A Câmara de Comercialização de Energia Elétrica (CCEE) disponibilizou as Taxas Equivalentes de Interrupções Forçadas (TEIFa) e Programadas (TEIP) para as usinas termelétricas, conforme comunicado 696/26. Os novos parâmetros, essenciais para a representação da disponibilidade da geração térmica nos modelos de otimização do setor, entrarão em vigor a partir de 1º de janeiro de 2027, sem previsão de regras de transição.
As TEIFa e TEIP representam a indisponibilidade equivalente de cada usina termelétrica, sendo a primeira para interrupções não planejadas e a segunda para manutenções programadas. Esses dados são insumos fundamentais para os modelos de otimização do Operador Nacional do Sistema Elétrico (ONS), como o DECOMP e o NEWAVE, que balizam o despacho das usinas e, consequentemente, influenciam a formação do Preço de Liquidação das Diferenças (PLD). O cálculo das taxas é feito pelo ONS e encaminhado à CCEE, em conformidade com o artigo 19º da Resolução Normativa nº 614/2014 da ANEEL.
A atualização anual dessas taxas impacta diretamente a representação da garantia física e do lastro das usinas termelétricas, pois uma maior indisponibilidade equivalente reduz a capacidade efetiva de contribuição dessas plantas ao sistema. Indiretamente, todos os agentes do mercado de energia, incluindo geradores, comercializadores e consumidores livres, são afetados, uma vez que a disponibilidade térmica é um fator chave na determinação do PLD, influenciando o custo de energia para contratação no Ambiente de Contratação Livre (ACL) e a liquidação de diferenças na CCEE. Os valores específicos para cada usina estão acessíveis no Ambiente de Operações da CCEE, em 'Meus Documentos > Acervo CCEE'.
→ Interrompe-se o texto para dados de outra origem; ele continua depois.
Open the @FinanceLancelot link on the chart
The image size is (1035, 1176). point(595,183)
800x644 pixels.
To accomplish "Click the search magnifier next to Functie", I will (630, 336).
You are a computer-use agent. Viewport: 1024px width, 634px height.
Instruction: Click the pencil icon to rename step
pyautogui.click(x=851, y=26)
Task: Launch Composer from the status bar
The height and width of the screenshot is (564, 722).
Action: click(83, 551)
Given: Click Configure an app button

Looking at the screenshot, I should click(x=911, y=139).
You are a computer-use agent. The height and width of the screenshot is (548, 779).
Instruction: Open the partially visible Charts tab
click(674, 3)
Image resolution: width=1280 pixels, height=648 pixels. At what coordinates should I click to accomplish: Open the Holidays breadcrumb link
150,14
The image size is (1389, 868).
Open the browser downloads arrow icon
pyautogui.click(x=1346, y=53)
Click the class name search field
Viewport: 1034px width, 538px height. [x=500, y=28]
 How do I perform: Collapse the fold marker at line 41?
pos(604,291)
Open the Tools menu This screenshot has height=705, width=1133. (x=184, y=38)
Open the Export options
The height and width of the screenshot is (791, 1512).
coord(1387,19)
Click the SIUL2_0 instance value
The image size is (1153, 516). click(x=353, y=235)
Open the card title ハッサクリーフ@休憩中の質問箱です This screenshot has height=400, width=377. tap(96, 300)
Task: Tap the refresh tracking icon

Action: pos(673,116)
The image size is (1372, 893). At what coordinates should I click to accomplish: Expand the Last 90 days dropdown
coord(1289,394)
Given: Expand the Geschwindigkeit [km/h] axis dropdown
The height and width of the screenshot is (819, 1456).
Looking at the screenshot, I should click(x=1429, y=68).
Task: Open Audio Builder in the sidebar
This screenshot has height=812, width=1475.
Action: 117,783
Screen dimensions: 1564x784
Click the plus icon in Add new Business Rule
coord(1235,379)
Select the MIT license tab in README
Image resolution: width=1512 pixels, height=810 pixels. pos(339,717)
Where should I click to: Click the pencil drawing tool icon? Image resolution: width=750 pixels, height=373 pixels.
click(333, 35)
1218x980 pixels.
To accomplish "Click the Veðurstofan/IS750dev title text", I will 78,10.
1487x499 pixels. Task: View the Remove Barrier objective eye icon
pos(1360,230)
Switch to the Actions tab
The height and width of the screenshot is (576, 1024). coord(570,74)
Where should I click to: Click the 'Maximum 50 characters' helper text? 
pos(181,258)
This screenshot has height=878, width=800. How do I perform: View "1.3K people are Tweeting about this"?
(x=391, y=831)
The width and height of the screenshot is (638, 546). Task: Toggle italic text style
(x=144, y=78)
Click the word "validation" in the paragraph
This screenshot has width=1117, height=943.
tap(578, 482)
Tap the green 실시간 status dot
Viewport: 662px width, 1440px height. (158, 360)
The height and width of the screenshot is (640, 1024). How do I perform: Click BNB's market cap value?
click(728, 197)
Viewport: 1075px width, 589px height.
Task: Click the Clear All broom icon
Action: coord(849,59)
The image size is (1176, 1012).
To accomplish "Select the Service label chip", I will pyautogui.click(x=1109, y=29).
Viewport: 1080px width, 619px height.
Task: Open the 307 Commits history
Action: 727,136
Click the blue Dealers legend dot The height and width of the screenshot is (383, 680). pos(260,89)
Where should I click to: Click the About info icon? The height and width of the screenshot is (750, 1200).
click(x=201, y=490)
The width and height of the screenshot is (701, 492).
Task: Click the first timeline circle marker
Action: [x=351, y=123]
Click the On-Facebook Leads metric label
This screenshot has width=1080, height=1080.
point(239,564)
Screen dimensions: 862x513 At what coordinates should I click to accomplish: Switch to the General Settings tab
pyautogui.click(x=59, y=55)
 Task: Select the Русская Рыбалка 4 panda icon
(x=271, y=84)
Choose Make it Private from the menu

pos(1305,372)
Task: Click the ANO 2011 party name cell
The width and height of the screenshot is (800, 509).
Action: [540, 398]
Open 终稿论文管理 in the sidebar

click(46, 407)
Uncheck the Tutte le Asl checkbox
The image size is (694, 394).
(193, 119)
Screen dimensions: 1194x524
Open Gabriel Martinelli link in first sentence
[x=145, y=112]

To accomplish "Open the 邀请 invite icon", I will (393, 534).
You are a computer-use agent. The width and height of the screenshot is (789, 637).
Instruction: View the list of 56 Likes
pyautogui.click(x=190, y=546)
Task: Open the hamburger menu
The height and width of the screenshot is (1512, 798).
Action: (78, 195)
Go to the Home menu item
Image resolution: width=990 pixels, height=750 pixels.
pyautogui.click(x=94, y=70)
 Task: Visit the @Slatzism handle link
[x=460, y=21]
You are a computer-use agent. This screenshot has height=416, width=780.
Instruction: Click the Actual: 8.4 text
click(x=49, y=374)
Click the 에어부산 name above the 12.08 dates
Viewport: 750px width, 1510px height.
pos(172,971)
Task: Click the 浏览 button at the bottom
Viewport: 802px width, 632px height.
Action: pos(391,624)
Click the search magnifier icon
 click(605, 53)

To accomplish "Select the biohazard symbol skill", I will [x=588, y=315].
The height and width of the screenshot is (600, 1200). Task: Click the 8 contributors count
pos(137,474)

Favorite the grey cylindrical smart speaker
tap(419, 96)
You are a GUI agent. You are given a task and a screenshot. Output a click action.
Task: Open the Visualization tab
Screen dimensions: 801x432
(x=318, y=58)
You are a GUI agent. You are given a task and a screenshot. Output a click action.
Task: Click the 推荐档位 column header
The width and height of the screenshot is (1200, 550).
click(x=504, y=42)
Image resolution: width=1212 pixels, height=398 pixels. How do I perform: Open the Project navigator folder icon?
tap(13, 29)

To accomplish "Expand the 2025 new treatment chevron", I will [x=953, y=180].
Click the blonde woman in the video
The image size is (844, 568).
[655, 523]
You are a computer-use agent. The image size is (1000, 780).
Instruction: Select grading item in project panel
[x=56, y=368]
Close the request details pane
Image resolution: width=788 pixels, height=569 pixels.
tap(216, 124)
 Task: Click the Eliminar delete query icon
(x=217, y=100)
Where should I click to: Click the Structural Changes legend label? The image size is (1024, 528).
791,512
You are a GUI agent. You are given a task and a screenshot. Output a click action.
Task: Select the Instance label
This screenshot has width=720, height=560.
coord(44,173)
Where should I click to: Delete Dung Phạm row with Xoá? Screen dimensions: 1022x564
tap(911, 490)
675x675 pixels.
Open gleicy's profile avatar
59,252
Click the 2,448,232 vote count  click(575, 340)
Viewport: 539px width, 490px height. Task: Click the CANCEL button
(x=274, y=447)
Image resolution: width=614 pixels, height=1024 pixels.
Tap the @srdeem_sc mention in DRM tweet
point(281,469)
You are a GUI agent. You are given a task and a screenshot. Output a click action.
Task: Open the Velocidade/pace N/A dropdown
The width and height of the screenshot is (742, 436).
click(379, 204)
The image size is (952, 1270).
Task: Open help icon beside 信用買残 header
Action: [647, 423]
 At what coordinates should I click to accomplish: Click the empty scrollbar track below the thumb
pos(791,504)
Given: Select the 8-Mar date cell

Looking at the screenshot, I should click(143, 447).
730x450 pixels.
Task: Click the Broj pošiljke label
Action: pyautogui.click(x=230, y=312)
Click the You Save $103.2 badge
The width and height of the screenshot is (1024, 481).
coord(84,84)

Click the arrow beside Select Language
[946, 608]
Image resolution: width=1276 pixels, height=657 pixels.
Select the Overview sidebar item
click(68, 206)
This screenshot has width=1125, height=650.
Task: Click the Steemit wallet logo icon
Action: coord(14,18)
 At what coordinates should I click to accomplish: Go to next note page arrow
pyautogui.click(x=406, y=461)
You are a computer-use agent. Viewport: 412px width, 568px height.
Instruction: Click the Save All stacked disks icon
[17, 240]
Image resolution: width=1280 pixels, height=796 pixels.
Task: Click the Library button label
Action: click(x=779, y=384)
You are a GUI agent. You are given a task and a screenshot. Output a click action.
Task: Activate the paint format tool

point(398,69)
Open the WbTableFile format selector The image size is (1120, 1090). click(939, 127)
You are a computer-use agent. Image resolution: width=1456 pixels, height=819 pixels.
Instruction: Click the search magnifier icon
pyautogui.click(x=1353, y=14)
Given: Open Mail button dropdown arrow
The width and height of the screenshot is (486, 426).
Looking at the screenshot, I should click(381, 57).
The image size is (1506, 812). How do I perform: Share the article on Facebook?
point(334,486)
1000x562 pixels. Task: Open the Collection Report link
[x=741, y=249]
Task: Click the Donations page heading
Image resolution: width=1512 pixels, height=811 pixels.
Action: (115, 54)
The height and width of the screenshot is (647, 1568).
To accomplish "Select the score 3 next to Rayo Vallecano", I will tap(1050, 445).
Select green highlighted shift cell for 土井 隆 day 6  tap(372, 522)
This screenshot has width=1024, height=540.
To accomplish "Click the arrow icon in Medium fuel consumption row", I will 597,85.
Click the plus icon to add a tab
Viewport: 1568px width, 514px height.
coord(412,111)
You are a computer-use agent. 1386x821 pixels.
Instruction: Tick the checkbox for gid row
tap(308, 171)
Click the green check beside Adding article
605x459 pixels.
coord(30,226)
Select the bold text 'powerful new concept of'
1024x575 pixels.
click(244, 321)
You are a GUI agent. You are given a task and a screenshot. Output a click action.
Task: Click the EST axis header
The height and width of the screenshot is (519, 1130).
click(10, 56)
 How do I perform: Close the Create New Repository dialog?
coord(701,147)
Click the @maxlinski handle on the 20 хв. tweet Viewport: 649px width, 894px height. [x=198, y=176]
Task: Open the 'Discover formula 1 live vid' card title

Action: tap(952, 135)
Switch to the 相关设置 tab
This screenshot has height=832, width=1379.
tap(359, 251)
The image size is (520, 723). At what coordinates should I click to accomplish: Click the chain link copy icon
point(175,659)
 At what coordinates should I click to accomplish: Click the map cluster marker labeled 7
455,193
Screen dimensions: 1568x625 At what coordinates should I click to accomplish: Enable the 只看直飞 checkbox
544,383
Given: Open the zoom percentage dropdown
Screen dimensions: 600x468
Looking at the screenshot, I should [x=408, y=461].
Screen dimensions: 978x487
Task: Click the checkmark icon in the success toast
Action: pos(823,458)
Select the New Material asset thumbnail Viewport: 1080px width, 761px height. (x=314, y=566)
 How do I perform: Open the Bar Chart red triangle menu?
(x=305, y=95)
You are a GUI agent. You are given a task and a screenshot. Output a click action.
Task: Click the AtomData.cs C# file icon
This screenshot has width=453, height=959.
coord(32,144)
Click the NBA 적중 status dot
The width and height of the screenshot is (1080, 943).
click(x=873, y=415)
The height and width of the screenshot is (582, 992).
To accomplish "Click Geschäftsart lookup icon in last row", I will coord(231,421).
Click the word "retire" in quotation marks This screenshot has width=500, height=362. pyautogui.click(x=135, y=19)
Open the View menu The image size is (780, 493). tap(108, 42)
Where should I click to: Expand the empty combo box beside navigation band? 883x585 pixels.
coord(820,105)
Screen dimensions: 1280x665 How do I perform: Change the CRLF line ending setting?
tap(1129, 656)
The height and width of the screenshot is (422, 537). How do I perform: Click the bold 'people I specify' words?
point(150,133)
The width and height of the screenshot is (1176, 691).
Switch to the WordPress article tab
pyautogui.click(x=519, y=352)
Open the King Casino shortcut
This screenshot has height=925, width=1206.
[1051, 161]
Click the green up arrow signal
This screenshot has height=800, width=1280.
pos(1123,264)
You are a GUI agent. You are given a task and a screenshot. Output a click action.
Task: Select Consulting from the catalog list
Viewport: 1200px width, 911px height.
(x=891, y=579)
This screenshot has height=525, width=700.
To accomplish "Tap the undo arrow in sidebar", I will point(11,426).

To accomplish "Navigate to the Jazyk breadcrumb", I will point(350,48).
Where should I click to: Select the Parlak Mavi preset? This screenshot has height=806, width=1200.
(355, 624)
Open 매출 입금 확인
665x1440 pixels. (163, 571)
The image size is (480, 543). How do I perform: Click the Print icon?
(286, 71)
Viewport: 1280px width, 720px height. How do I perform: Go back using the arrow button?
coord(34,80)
Em cenários de hidrologia desfavorável e maior dependência do despacho térmico, como os observados em 2026 e projetados para 2027, a confiabilidade da oferta térmica torna-se ainda mais crítica para a segurança do suprimento e a formação do PLD. A nova metodologia de precificação da energia, em vigor desde 2026, já incorpora parâmetros de aversão ao risco, e as TEIFa e TEIP contribuem para essa avaliação de confiabilidade da geração térmica. Atualmente, o PLD no Sudeste/Centro-Oeste está em R$ 179,15/MWh.